--- TE LEZEN FRAGMENT ---
<<<<

ECLI:NL:HR:2005:AT5840

Hoge Raad

Datum uitspraak
5 juli 2005
Publicatiedatum
4 april 2013
Zaaknummer
02953/04
Instantie
Hoge Raad
Type
Uitspraak
Rechtsgebied
Strafrecht
Procedures
  • Cassatie
Rechters
  • F.H. Koster
  • G.J.M. Corstens
  • J.P. Balkema
Vindplaatsen
  • Rechtspraak.nl
AI samenvatting door LexboostAutomatisch gegenereerd

Oordeel over redelijke termijn en verjaring in strafzaak

In deze zaak heeft de Hoge Raad op 5 juli 2005 uitspraak gedaan in een cassatieprocedure tegen een verstekarrest van het Gerechtshof te Arnhem. De zaak betreft een verdachte die in Frankrijk is geboren en ten tijde van de betekening van de aanzegging gedetineerd was in de Penitentiaire Inrichting 'De Berg' te Arnhem. De Hoge Raad heeft zich gebogen over twee belangrijke juridische kwesties: de redelijke termijn van de procedure en de verjaring van de strafbare feiten.

Ten eerste heeft de Hoge Raad geoordeeld dat er sprake kan zijn van overschrijding van de redelijke termijn indien het Openbaar Ministerie (OM) niet de nodige voortvarendheid heeft betracht bij de betekening van een verstekmededeling. In dit geval was de verdachte gedurende een lange periode niet ingeschreven in de basisadministratie, waardoor het OM niet in staat was om hem tijdig te bereiken. De Hoge Raad concludeert dat de vertraging niet aan het OM kan worden toegerekend, aangezien zij actief hebben geprobeerd de verdachte op te sporen.

Ten tweede heeft de Hoge Raad vastgesteld dat er gedurende zes jaren voorafgaand aan de betekening van het verstekarrest geen enkele daad van vervolging is verricht. Dit heeft geleid tot de conclusie dat de verjaringstermijn voor de schuldheling, zoals bepaald in artikel 70, lid 2 van het Wetboek van Strafrecht, was vervuld. De Hoge Raad heeft het OM in zoverre ambtshalve niet-ontvankelijk verklaard in de vervolging.

>>>>

--- OPDRACHT 1 ---
Geef het deel van de gegevens dat begint met de regel met "Given: Select the Machine value Tajima" en eindigt met de regel met "(x=153, y=28)" weer als een Markdown-tabel met de kolommen Nr en Regel. Neem beide grensregels op en laat lege regels weg.
Het fragment en de gegevens hebben inhoudelijk niets met elkaar te maken.

--- GETOONDE GEGEVENS ---
<<<<

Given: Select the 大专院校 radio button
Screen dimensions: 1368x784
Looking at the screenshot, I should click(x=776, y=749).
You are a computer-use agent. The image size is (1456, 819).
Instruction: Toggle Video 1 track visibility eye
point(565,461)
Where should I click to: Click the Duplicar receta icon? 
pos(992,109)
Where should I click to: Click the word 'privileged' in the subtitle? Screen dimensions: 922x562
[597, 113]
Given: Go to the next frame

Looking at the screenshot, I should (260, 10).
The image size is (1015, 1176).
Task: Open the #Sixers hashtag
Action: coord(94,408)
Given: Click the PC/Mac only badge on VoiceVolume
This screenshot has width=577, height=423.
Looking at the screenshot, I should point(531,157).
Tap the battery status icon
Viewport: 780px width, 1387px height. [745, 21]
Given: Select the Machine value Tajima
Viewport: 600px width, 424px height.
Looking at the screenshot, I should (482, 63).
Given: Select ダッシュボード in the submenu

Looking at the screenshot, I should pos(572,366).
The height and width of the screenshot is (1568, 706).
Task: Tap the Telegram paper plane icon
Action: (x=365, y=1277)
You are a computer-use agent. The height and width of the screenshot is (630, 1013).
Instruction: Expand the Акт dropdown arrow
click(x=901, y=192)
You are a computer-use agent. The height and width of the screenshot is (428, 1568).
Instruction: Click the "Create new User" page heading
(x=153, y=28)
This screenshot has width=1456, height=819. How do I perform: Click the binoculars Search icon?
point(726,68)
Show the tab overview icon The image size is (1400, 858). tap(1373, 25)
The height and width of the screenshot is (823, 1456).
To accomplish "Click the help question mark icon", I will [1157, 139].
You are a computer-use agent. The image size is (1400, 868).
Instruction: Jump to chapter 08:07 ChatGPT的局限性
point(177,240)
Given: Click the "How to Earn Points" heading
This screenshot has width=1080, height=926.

>>>>

--- OPDRACHT 2 ---
Typ uit het fragment letterlijk het deel over dat begint met de woorden "In deze zaak" en eindigt met "de strafbare feiten.".

--- VOLLEDIG ANTWOORD 1 ---
| Nr | Regel |
|---|---|
| 1 | Given: Select the Machine value Tajima |
| 2 | Viewport: 600px width, 424px height. |
| 3 | Looking at the screenshot, I should (482, 63). |
| 4 | Given: Select ダッシュボード in the submenu |
| 5 | Looking at the screenshot, I should pos(572,366). |
| 6 | The height and width of the screenshot is (1568, 706). |
| 7 | Task: Tap the Telegram paper plane icon |
| 8 | Action: (x=365, y=1277) |
| 9 | You are a computer-use agent. The height and width of the screenshot is (630, 1013). |
| 10 | Instruction: Expand the Акт dropdown arrow |
| 11 | click(x=901, y=192) |
| 12 | You are a computer-use agent. The height and width of the screenshot is (428, 1568). |
| 13 | Instruction: Click the "Create new User" page heading |
| 14 | (x=153, y=28) |

--- VOLLEDIG ANTWOORD 2 ---
In deze zaak heeft de Hoge Raad op 5 juli 2005 uitspraak gedaan in een cassatieprocedure tegen een verstekarrest van het Gerechtshof te Arnhem. De zaak betreft een verdachte die in Frankrijk is geboren en ten tijde van de betekening van de aanzegging gedetineerd was in de Penitentiaire Inrichting 'De Berg' te Arnhem. De Hoge Raad heeft zich gebogen over twee belangrijke juridische kwesties: de redelijke termijn van de procedure en de verjaring van de strafbare feiten.